Ein Waldbrand bei Rodenbach im hessischen Main-Kinzig-Kreis beschäftigt seit Montagmittag (10. August 2026) die Feuerwehr. Auch die Anwohner im gesamten Stadtgebiet von Alzenau im unterfränkischen Kreis Aschaffenburg wurden nach Polizeiangaben gebeten, Fenster und Türen wegen des Rauchs geschlossen zu halten.

Nach Angaben eines Polizeisprechers wird von mehreren Brandherden ausgegangen. Die Ausdehnung des Feuers im direkten Grenzgebiet zu Unterfranken sei noch nicht abschätzbar. Auch wie der Brand ausgelöst wurde, war zunächst unklar.  Örtlich könne auch Brandasche herabregnen, hieß es.

Waldbrand in Hessen hat Auswirkungen für Menschen in Unterfranken

Über Katwarn hatte die integrierte Leitstelle des Main-Kinzig-Kreises die Bevölkerung wegen des Feuers gewarnt. Auch hier wurden die Menschen aufgefordert, das betroffene Gebiet möglichst zu meiden, Fenster und Türen zu schließen sowie Lüftungen und Klimaanlagen abzuschalten. Zudem sollten die Zugangswege zu der Brandstelle freigehalten werden.

"Nach bisherigem Stand ist eine Waldfläche von mehreren tausend Quadratmetern betroffen", sagte ein Polizeisprecher am frühen Montagabend. Brandstiftung werde nicht ausgeschlossen. Verletzt wurde laut den Angaben niemand. Am Abend waren die Löscharbeiten noch im Gange. 

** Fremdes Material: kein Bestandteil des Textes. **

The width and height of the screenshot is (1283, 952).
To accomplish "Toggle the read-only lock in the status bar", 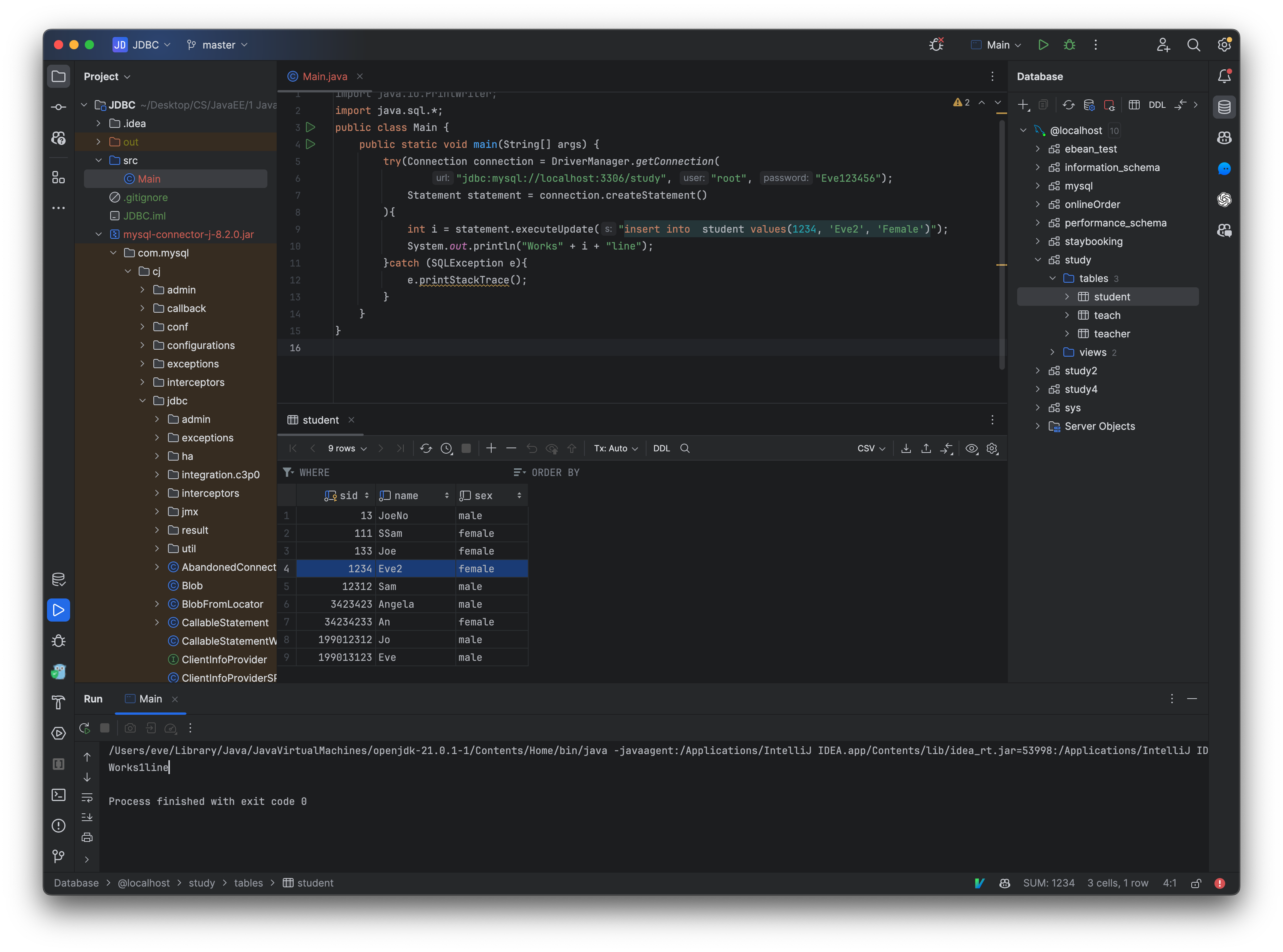I will click(x=1196, y=883).
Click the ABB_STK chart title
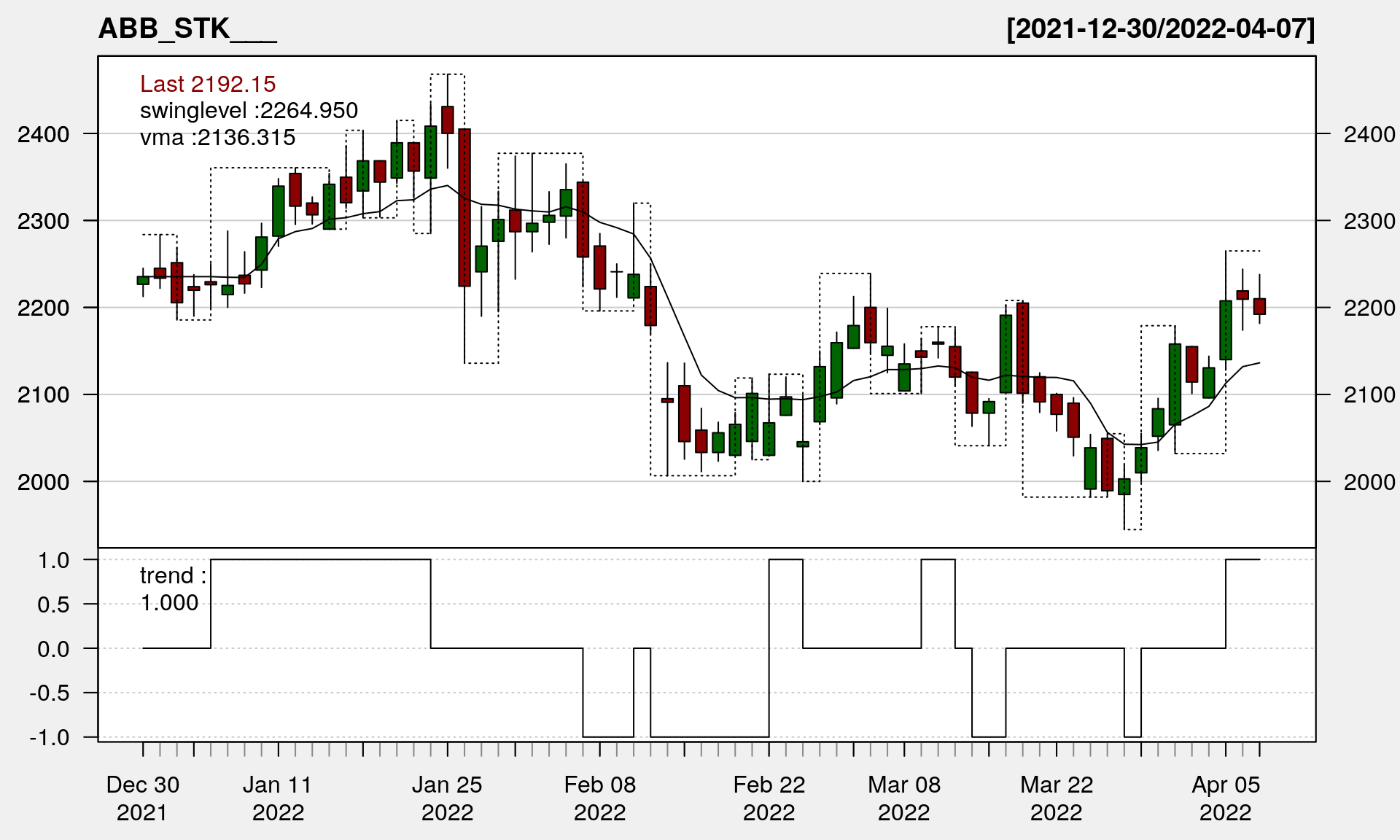 [187, 29]

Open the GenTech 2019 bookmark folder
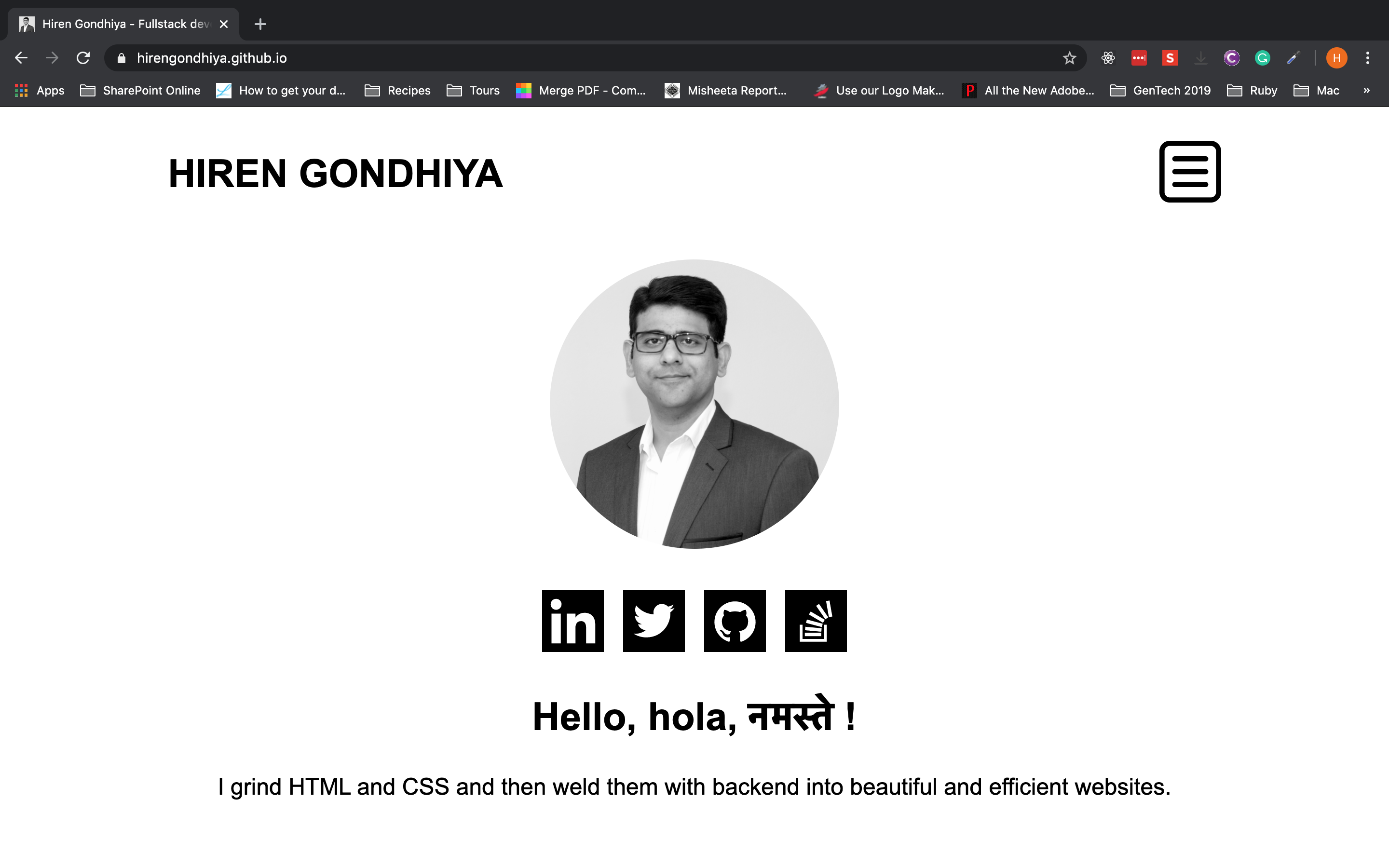coord(1160,91)
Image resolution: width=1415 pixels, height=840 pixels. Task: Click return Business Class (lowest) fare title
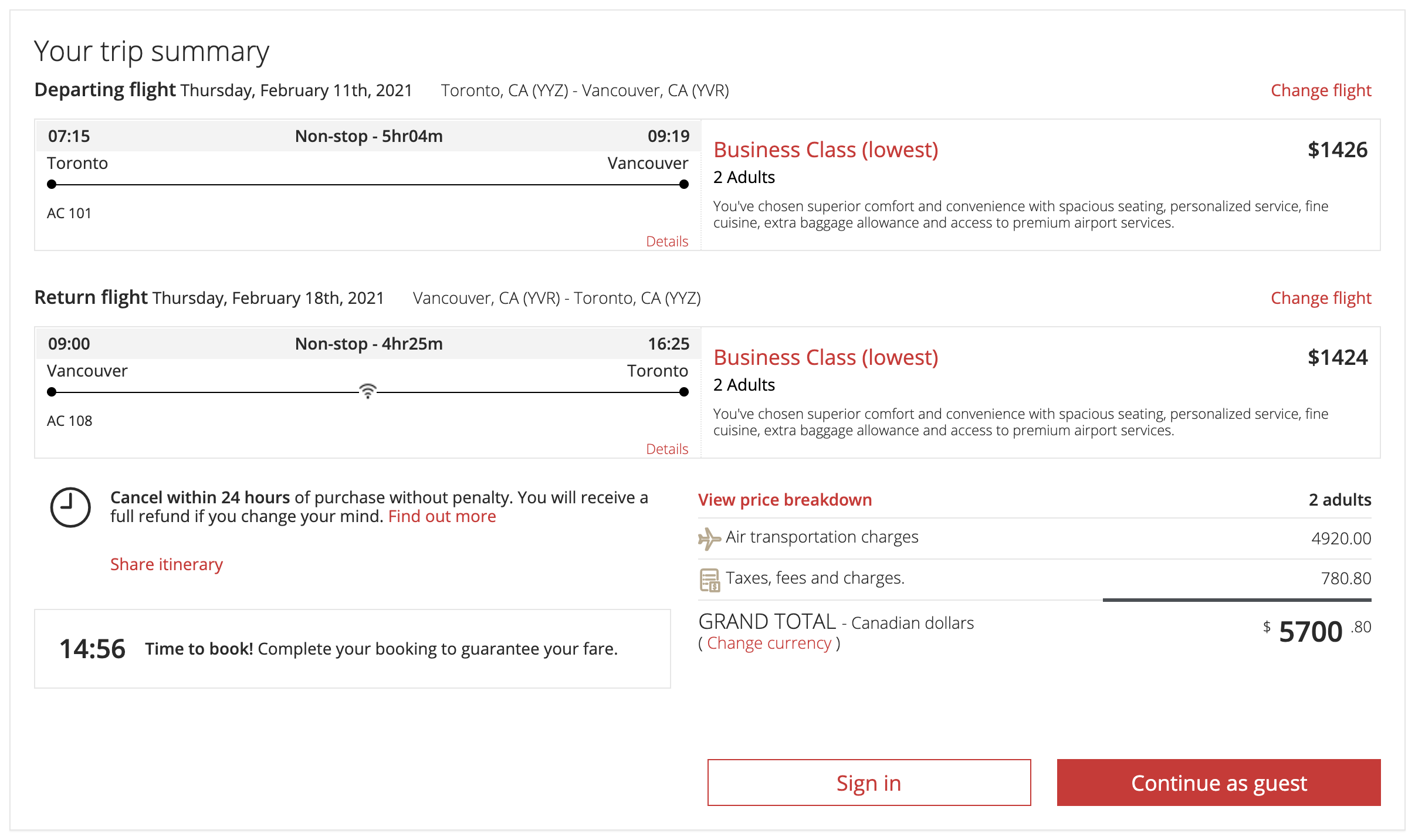(825, 358)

Auch Drohnen der Polizei sowie ein Hubschrauber seien eingesetzt worden. Rund ein Dutzend Feuerwehren aus Rodenbach und Umgebung waren dem Sprecher zufolge an dem Einsatz beteiligt. Darunter waren laut Angaben der dpa auch Einsatzkräfte aus dem benachbarten Bayern beziehungsweise Unterfranken.

Das Feuer habe sich zunächst auch in Richtung einer im Wald gelegenen Ferienhaussiedlung ausgebreitet, die jedoch dank des schnellen Eingreifens der Feuerwehr nicht von den Flammen betroffen gewesen sei, sagte der Polizeisprecher.